## [Consigna 1]
Según el pasaje, ¿en qué año recibió el Premio Ossian?
## [Consigna 2]
Por favor, transcribe del pasaje el fragmento que se abre con las palabras que contienen "Miembro de todos" y se cierra con "Literatura, etc.. etc.".

## [Pasaje seleccionado]
JOSÉ RAMÓN SCHEIFLER AMEZAGA
Han bastado unas horas desde que a las dos de la mañana del 12 de octubre de 1987, comenzó a sentirse mal. A las tres y media de la tarde se nos había ido. Final rápido de una vida movida, tan movida como llena. Llena de esfuerzo, de trabajo, de logros, de vitalidad. Hasta el último momento tuvo en vilo sus singulares cualidades de científico, de vasco, de hombre.
Nadie hubiera imaginado lo que encerraba aquel niño enfermizo y tímido, ni aquel humilde trabajador de alpargata y jornal escaso y escurridizo, ni aquel estudiante tardío y a trompicones en las celdas y campos de concentración, donde hizo su carrera, y después de las fatigosas faenas del trabajo manual Pero la veta de genio siguió su camino entre las mil inclinaciones de sus polifacéticas cualidades, abandonando en la cuneta al novelista “malogrado por desconfiado», hasta el campo de la lingüística, en especial de la morfología y diacrónica vasca, en la que tiene un nombre eterno y una escuela interminable de discípulos.
Miembro de todos los tribunales y jurados académicos —toda la cultura euskaldun pasaba de alguna manera por sus manos—, ha sido de esos hombres a quienes los honores no han llegado demasiado tarde: doctor «honoris causa» por la Universidad de Tarence (Burdeos) en 1982. Premio Ossian en 1983. Premio Nacional de Literatura, etc.. etc.
Pero los honores nunca le hicieron ni renegar de su pasado ni renunciar a sus compromisos políticos. Militante nacionalista desde los 18 años, aquellas bandas de armiño sobre raso rojo, especie de estola litúrgica que el rector de la Universidad de Burdeos colocaba sobre su hombro izquierdo, le recordaron el fusil y la manta de gudari que a los 20 años colgó del mismo hombro y el hato de prisionero con que trató en vano de disimular el frío de la cárcel; sobre todo, el frío de aquella condena a muerte, a la espera en la cárcel de Larrínaga de que apareciera por fin su nombre en las listas del miedo (ciento veintitantos la semana anterior a Navidad).
Antibelicista por los cuatro costados, «aquella guerra del 36 fue una locura que nos impusieron». «Hablar de ofrecer la vida, de entregarla, son cosas que no se pueden pedir y de las que no se puede hablar». Pero haber sido gudari ni se olvida ni se oculta y la insignia de «Eusko Gudarostea» le identificará en la solapa hasta el final.
Abertzale hasta el fin, no vio en ningún momento que su trabajo científico quedara ensombrecido por su compromiso político, sin interés personal alguno como simple militante de a pie, lo mismo en la clandestinidad que en la transición democrática hasta su muerte. Había una coordinación entre el científico y el político. Ambos confluían en Euzkadi. en el euskera, en la cultura vasca que es siempre y ante todo libertad.

## [Información proporcionada]
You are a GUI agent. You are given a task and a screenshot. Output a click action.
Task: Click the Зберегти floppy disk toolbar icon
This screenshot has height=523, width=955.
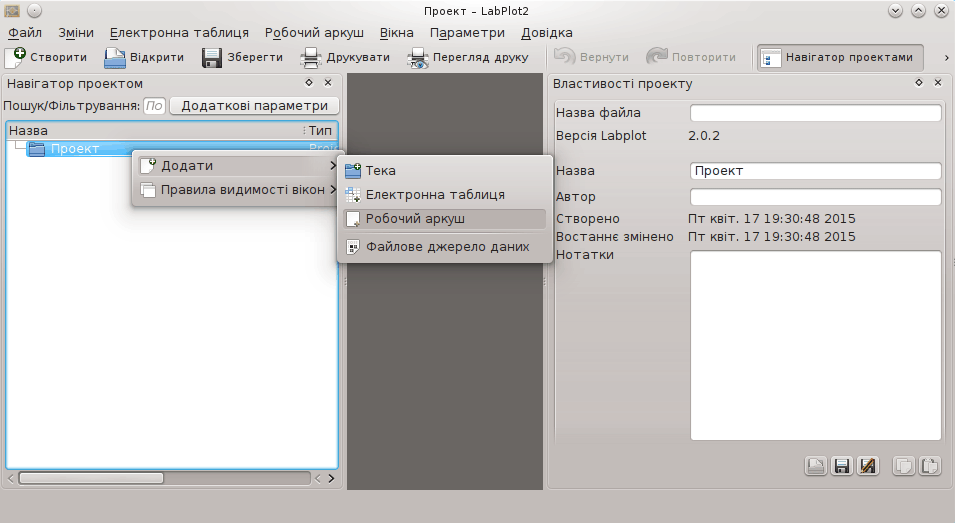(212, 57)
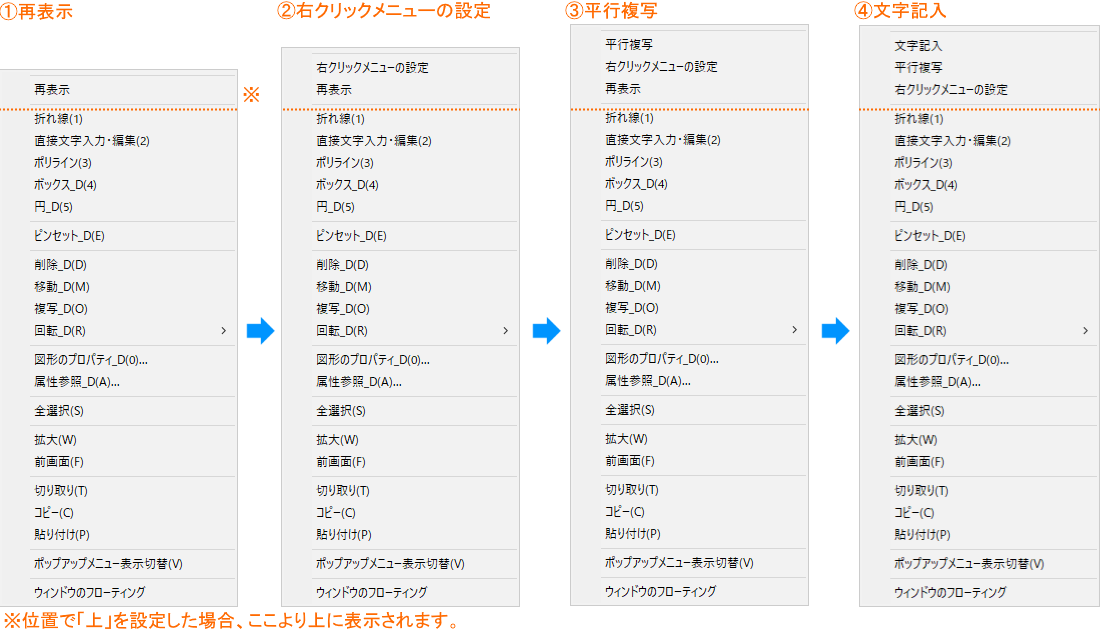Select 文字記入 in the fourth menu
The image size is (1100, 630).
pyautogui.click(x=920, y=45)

* * *

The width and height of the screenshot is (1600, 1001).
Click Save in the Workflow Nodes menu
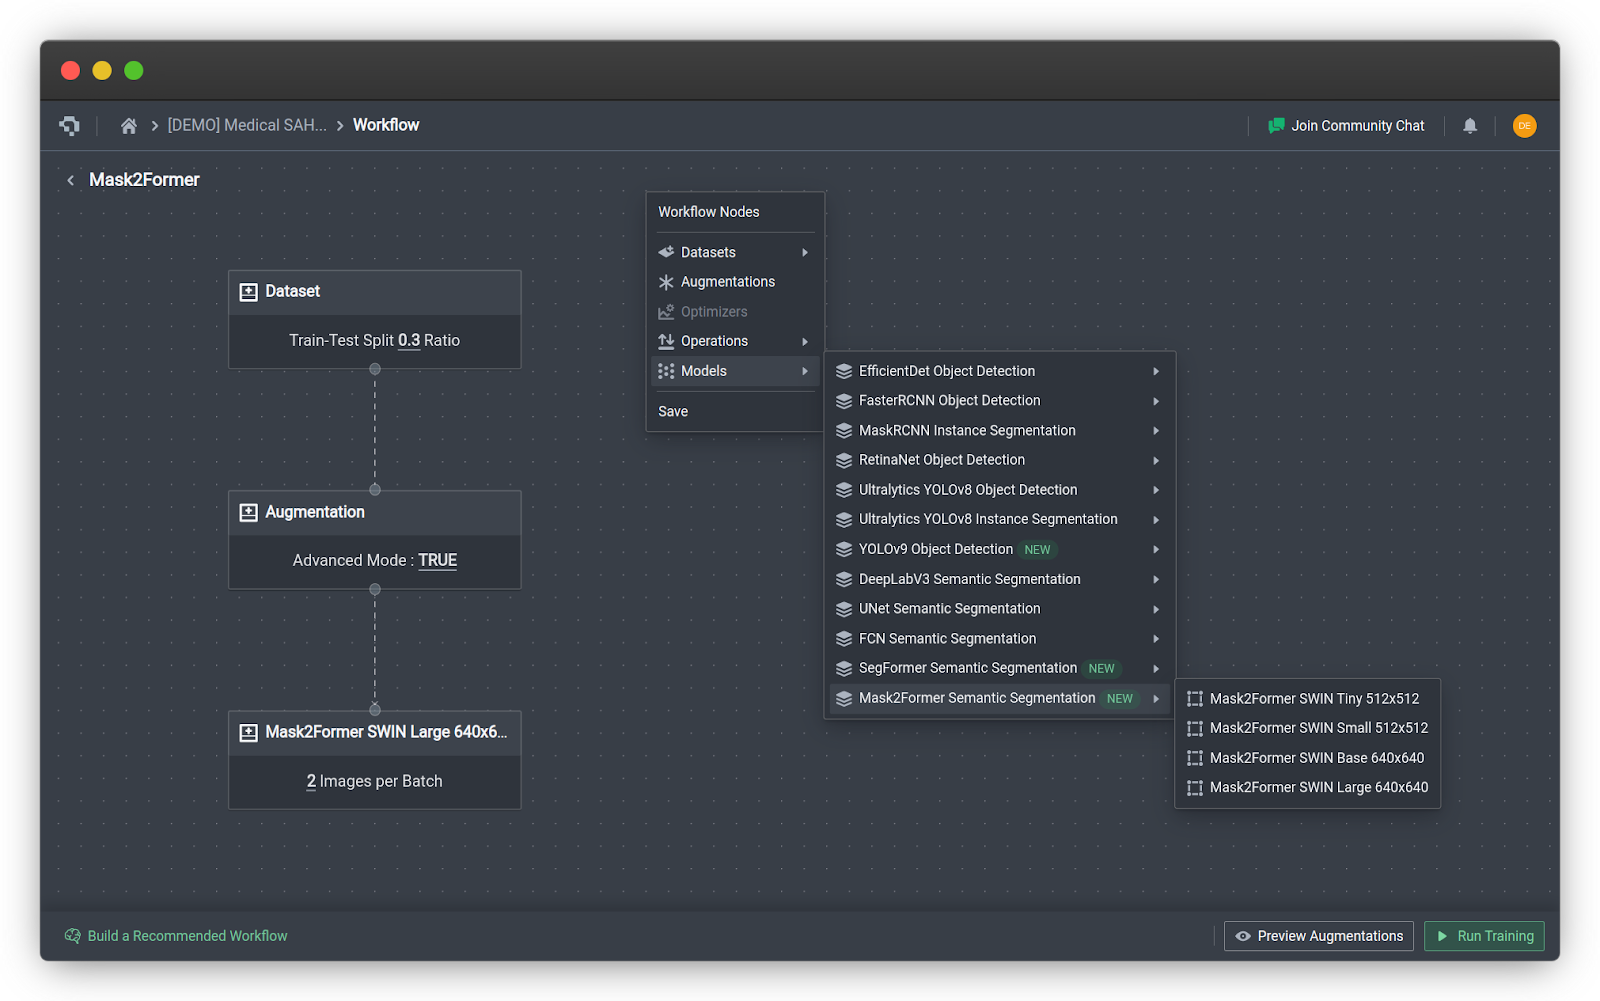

## [Respuesta escrita 1]
En 1983.

## [Respuesta escrita 2]
Miembro de todos los tribunales y jurados académicos —toda la cultura euskaldun pasaba de alguna manera por sus manos—, ha sido de esos hombres a quienes los honores no han llegado demasiado tarde: doctor «honoris causa» por la Universidad de Tarence (Burdeos) en 1982. Premio Ossian en 1983. Premio Nacional de Literatura, etc.. etc.